“Fare figli e lavorare non è mai stato facile, ma gli ultimi dati ci parlano di una inconciliabilità in pericoloso aumento, in Italia, nel Veneto e nell’area metropolitana di Venezia, al quale bisogna porre rimedio”. Così la consigliera di parità della Città metropolitana di Venezia, Silvia Cavallarin, dopo aver compulsato i dati delle convalide delle dimissioni in maternità e paternità diffusi ogni anno dall’Ispettorato del lavoro e distribuiti alle consigliere di parità per la loro area di riferimento (regionale e provinciale).
Con 49.451 convalide registrate nel 2018 in Italia, la crescita delle dimissioni dal lavoro in maternità o paternità è cresciuta del 24% rispetto all’anno precedente; in Regione Veneto è aumentata del 30% (da 5.954 a 7.720) e in area metropolitana veneziana del 42%, passando da 818 a 1.161.

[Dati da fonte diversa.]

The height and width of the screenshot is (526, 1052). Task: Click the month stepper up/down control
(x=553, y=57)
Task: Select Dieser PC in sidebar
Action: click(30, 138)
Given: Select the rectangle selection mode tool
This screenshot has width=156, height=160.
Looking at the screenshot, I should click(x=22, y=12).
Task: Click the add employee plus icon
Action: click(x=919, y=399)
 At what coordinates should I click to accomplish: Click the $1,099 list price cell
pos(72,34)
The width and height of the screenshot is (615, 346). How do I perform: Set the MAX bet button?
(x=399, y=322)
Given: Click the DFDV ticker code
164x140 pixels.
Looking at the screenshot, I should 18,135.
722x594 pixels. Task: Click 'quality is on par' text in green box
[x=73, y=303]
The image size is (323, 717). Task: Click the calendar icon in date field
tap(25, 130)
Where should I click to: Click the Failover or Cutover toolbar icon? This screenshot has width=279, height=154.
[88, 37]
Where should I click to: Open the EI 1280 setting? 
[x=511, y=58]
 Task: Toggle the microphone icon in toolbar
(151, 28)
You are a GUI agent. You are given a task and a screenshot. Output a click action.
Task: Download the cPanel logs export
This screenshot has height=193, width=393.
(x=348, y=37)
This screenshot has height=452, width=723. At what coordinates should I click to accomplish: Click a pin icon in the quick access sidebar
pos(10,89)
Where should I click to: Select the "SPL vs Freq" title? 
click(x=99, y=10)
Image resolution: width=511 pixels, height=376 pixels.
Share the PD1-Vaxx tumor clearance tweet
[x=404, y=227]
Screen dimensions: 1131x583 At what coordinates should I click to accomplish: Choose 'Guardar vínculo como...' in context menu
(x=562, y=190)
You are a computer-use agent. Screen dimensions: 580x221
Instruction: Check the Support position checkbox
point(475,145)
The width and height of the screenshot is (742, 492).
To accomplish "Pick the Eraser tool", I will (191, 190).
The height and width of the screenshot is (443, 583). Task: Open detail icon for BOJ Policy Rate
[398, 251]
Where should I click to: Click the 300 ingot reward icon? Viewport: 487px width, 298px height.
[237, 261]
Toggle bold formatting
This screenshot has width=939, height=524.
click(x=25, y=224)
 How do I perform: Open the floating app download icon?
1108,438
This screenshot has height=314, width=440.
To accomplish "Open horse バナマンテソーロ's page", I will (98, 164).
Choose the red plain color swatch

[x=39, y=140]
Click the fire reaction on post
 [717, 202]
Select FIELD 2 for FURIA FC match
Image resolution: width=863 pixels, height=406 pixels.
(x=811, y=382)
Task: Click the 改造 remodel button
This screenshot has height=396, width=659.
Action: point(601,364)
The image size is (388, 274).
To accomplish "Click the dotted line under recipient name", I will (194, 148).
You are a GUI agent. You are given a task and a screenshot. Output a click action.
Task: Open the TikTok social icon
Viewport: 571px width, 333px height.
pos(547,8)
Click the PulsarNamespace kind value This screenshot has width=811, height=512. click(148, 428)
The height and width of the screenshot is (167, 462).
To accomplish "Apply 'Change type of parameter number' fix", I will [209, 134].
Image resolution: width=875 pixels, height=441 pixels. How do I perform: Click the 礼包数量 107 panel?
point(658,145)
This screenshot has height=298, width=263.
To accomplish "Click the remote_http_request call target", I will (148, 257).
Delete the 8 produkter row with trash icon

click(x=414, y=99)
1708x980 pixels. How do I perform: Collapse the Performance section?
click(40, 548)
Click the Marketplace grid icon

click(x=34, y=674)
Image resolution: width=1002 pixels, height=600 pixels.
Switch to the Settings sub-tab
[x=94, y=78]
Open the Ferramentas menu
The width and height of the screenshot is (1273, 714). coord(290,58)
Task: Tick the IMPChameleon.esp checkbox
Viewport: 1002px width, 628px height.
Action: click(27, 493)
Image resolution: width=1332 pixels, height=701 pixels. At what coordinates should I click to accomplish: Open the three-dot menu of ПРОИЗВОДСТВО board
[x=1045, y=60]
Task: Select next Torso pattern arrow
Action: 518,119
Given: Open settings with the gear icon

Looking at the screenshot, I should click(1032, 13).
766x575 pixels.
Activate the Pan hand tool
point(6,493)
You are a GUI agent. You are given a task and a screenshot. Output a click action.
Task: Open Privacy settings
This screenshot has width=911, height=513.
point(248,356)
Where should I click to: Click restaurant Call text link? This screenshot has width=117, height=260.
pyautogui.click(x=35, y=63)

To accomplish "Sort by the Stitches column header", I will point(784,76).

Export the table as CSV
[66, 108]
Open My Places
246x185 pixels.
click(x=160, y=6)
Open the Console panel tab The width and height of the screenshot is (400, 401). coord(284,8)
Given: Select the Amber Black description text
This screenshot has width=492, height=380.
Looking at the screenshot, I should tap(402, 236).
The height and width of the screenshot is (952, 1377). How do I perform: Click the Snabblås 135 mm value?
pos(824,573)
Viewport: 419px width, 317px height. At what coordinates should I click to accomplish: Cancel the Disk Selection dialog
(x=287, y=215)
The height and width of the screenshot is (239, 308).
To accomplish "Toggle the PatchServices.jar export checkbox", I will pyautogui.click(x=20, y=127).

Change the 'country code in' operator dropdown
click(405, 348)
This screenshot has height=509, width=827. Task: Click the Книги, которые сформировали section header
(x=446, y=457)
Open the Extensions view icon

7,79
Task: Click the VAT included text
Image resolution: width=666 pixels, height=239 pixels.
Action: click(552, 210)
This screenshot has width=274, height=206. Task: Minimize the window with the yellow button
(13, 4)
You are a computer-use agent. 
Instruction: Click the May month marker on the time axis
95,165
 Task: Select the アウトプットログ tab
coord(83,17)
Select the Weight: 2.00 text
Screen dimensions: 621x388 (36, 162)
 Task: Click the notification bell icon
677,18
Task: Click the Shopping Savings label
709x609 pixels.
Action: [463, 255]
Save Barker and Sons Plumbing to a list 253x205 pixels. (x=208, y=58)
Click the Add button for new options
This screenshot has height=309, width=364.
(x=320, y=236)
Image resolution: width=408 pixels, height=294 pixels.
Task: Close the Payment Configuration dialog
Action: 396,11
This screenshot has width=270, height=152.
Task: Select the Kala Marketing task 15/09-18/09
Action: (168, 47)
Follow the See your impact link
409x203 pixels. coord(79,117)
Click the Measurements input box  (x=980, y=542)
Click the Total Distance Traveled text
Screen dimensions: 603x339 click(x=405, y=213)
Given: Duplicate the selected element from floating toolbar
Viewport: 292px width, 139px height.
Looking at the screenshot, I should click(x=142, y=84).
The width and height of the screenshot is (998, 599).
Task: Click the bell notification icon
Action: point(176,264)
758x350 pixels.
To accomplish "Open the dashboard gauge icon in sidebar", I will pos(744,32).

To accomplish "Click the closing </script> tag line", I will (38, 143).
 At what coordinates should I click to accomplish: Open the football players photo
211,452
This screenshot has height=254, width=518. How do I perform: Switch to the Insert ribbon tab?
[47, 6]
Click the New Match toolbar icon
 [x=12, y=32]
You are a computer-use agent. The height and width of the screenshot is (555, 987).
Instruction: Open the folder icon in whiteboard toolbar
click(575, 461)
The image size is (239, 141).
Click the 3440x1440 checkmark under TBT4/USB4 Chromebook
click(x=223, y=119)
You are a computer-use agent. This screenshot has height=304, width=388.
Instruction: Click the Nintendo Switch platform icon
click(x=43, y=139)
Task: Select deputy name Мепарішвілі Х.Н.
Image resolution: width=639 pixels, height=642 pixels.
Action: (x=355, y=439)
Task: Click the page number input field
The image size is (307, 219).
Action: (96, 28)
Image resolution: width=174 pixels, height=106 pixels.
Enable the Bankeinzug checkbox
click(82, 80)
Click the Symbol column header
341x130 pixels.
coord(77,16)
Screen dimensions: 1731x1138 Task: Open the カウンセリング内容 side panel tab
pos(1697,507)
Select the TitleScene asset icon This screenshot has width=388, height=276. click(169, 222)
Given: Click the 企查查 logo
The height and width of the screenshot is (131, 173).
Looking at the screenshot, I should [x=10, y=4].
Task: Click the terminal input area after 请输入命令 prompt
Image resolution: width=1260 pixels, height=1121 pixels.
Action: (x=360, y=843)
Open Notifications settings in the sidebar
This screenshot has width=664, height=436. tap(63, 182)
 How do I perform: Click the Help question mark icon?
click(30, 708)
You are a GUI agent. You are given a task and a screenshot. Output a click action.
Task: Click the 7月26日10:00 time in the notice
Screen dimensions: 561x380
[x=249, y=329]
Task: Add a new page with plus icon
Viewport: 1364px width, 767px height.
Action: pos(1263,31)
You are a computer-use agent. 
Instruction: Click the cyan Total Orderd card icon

Un significativo aumento dunque di abbandoni da parte di lavoratrici madri o lavoratori padri nei primi tre anni di vita del figlio, periodo entro il quale le dimissioni volontarie o le risoluzioni consensuali (cioè l’accordo tra datore di lavoro e dipendente per interrompere il rapporto prima della scadenza stabilita) sono subordinate al controllo da parte dell’ispettorato territoriale di riferimento, secondo il testo unico di tutela della maternità e paternità.
“Un bollettino di guerra – osserva Cavallarin – le cui cause non risultano del tutto chiare dalla lettura dei dati forniti. Emerge però un fenomeno nuovo: nonostante le lavoratrici madri siano in maggioranza, cresce in modo sostenuto negli anni, soprattutto nella realtà metropolitana veneziana, il numero dei padri che abbandonano il lavoro”.
Sono 721 le dimissioni delle lavoratrici madri nel veneziano, corrispondenti al 62% del totale, dato in miglioramento rispetto al 73% del Paese, ma è sorprendente il confronto guardando alle dimissioni dei lavoratori padri, che passano da 258 nel 2017 a 440 nel 2018, con un incremento di oltre il 70% (49% su confronto nazionale).
Fra gli altri parametri osservati, in linea con quanto succede nel Paese, quasi il 90% delle convalide interessa chi ha un’anzianità di servizio compresa tra 3 e 10 anni e oltre il 95% è in carico a chi ha basse qualifiche (impiegato/a, operaio/a). Inoltre sono interessate alle dimissioni soprattutto le microimprese fino a 9 dipendenti, mentre al crescere della dimensione aziendale diminuiscono gli abbandoni dal lavoro.
Sulle motivazioni espresse all’atto della convalida per le dimissioni o risoluzioni consensuali, la differenza di genere è netta: per le lavoratrici madri è un problema, nell’ordine: la rete di supporto per i figli, la mancata flessibilità aziendale, la mancata concessione di part-time, la distanza tra casa e sede di lavoro, in modo pressoché esclusivo, mentre risultano ampiamente scavalcate in caso di “passaggio ad altra azienda”, dove, per i lavoratori padri, è quasi l’unica motivazione addotta.
“L’organizzazione familiare risulta ancora eccessivamente squilibrata sulle lavoratrici madri – commenta la Consigliera di parità metropolitana – e qui emerge in tutta la sua forza la necessità di un cambio culturale che riequilibri questa dinamica. Alle donne è riservato soprattutto il lavoro non retribuito: portare i bambini a scuola, andarli a prendere, fare la spesa, le pulizie, cucinare, mentre ai lavoratori padri che si dimettono interessa trovare un’altra posizione professionale e retribuita. È un circolo vizioso che incide sullo sviluppo economico e sociale della comunità: le donne hanno carriere più discontinue, così guadagnano meno e sono più povere. D’altro canto sono spesso più istruite degli uomini e più determinate, più motivate proprio provenendo da una situazione di maggiore svantaggio: sono risorse umane e intellettuali che non possiamo permetterci il lusso di sprecare o sottoutilizzare”.